Nahçivan Koridoru için su koyvermeye başladılar!
Karabağ’da varılan ateşkesin ardından taraflar 11 Ocak’ta Moskova’da yeniden bir araya gelmiş ve anlaşmanın ulaşım yollarına ilişkin kısmını hayata geçirmek için başbakan yardımcılarından oluşan üçlü bir çalışma grubu kurulmasını kararlaştırmışlardı. Ancak 27 Mayıs itibarıyla bu görüşmelerin (Bakü-Erivan-Moskova çalışma grubu) dondurulduğu açıklandı. Sebebi ise Ermenistan’ın su koyuvermeye başlaması denilebilir.
Ermenistan Başbakan Yardımcısı Mher Grigoryan, “Koridor derken bazı insanlar ulaşım yollarını kastediyorsa, bu başka bir konu, yok eğer koridor derken egemenliğimiz ile ilgili herhangi bir taviz kastediyorlarsa, sizi temin ederim ki bu mümkün değil” dedi.
Yani diyor ki “Nahçivan Koridoru” şeklinde bir anlaşma eğilimine izin vermeyeceğiz.
Oysa “Laçin Koridoru” diyerek yaklaşık 30 yıl Dağlık Karabağ olarak adlandırılan bölgeye hayat vermeyi sürdürdüler. Öyle ki, 9 Kasım’daki ateşkes anlaşmasında da bu durum değişmedi ve Laçin Koridoru Rus asker birliklerinin kontrolünde yaşamayı sürdürüyor. Savaş sona ererken Rusya devreye girmemiş ve Azerbaycan burayı da almış olsaydı bugün Hankendi’nin Ermenistan’a açılan tüm yolları tıkanmış olacaktı.
Aslında esas sorun, son birkaç aydır yoğun biçimde konuşulan Zengezur Koridoru yaklaşımının ve burada bir adım atılmasının önünü kesmektir. Çünkü Zengezur koridoru, Nahçivan’a uzanacak bir ulaşım hattının ötesinde Ermenistan’ın daha önce haksız bir şekilde elde ettiği toprak parçasının bugüne olan kurgusal bir yansımasıdır. Bu sebeple Ermenistan, Azerbaycan'ın Megri üzerinden istediği yoldan başka bir alternatif için zemin oluşturmaya çalışıyor. Onların planı, Ermenistan'ın kuzeyindeki İcevan’dan, Azerbaycan'ın Kazak bölgesinde uzanan bir hattı önermek. Burası SSCB dönemine ait bir demiryolu hattını barındırıyor.

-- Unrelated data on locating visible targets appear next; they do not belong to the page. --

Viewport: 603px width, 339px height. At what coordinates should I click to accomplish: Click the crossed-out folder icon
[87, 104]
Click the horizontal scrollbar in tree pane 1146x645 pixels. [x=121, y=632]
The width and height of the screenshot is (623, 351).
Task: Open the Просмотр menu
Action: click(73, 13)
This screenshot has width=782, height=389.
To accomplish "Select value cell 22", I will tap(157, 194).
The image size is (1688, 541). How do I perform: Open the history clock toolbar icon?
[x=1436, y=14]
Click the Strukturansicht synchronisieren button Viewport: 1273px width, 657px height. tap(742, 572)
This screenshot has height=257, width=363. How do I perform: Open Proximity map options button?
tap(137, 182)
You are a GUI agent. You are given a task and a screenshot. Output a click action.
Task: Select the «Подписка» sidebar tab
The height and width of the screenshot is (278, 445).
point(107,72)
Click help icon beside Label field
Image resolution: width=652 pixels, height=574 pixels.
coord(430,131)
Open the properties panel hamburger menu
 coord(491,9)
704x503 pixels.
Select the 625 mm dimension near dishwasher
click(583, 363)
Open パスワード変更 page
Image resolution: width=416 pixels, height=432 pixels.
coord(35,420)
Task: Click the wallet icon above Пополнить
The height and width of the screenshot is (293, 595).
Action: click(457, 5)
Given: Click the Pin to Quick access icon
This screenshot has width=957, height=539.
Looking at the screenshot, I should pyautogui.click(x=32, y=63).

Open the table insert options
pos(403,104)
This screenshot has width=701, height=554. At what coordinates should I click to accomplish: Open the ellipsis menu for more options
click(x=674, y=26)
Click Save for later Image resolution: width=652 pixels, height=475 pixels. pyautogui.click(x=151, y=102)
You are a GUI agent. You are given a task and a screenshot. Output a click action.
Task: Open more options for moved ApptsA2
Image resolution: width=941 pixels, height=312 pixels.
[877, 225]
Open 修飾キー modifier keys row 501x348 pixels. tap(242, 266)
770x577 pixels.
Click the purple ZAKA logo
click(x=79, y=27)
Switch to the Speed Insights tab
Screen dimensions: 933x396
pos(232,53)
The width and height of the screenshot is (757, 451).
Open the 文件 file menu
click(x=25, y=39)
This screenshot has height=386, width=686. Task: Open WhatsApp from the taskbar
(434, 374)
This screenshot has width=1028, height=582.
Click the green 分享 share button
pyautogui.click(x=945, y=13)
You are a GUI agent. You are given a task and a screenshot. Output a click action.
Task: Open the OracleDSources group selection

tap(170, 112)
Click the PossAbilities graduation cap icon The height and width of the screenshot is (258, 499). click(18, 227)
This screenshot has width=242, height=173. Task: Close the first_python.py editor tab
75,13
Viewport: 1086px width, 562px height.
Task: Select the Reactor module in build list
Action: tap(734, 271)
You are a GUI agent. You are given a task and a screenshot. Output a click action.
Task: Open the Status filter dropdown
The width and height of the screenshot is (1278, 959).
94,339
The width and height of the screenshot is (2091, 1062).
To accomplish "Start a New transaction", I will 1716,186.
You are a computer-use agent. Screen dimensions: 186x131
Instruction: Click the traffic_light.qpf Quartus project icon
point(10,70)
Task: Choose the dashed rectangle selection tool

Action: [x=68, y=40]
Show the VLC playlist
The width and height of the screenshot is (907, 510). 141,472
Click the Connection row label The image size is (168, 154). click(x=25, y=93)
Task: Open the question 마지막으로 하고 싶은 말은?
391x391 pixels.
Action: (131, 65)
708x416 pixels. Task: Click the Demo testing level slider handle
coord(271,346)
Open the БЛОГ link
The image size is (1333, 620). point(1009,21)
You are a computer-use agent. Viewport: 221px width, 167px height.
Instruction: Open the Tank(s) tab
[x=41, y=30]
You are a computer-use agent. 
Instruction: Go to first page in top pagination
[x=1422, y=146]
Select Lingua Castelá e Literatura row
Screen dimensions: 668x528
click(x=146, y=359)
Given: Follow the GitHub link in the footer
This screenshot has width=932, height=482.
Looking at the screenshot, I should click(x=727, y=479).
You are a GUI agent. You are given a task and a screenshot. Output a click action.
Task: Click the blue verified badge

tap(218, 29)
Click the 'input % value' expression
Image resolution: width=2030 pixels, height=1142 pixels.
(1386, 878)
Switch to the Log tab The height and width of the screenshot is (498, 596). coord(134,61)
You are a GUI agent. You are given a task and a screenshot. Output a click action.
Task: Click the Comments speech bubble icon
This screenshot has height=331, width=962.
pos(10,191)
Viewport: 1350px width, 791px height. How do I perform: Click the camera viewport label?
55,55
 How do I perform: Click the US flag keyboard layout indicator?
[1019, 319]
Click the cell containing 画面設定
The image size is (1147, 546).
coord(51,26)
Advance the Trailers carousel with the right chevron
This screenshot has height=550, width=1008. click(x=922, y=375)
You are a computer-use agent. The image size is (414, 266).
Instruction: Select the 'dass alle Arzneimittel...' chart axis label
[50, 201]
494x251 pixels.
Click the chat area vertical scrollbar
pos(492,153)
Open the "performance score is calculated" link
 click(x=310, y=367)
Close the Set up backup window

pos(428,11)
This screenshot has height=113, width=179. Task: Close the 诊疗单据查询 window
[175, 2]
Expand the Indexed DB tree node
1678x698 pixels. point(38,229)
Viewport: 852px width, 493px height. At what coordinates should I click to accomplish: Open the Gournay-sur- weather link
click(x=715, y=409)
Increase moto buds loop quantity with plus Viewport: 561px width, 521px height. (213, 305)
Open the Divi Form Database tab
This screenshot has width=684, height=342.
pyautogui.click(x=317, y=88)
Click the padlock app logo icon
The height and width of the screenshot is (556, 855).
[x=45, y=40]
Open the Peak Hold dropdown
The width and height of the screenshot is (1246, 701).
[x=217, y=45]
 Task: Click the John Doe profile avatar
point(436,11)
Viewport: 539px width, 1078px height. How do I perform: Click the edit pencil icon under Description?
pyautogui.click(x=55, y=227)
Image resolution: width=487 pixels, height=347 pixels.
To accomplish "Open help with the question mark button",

Öte yandan hatırlarsanız bu yaklaşımın bir tezahürü de Türk Konseyi zirvesinde yaşanmış ve Nahçıvan’ı da içerisine alacak Turan Koridoru ifadesi kullanılmıştı.
İşte meseleyi derinleştiren ve Rusya’yı da odaklayan bir başka önemli nokta burasıdır. Ruslar bölgedeki çatışma ihtimaline karşı burada bulunurken (ki ateşkes metninde böyle yazmaktadır) Azerbaycan-Ermenistan arasında sınır anlaşmazlığı sebebiyle süregelen gerginlikte devreye girmekten kaçındılar. Adeta anlaşmazlığın derinleşmesini beklediler desek yanlış olmaz.
Dün de Azerbaycan vatandaşı iki gazeteci mayın patlaması sonucu hayatını kaybetti. Bu da sürece ilişkin başka bir sorun… Uzun yıllar işgal ettikleri yerlerde tuzaklamalar yapan Ermenistan tarafının mayın haritasını vermesi gerekirken buna hiç yanaşmıyorlar.
Tüm bu gelişmeler yaşanırken 20 Haziran’da Ermenistan’da gerçekleşecek olan seçimler kritik bir önem taşıyor. Azerbaycan yönetiminin de stratejisini şekillendirmek için 20 Haziran’ı beklediğini söylemek mümkün.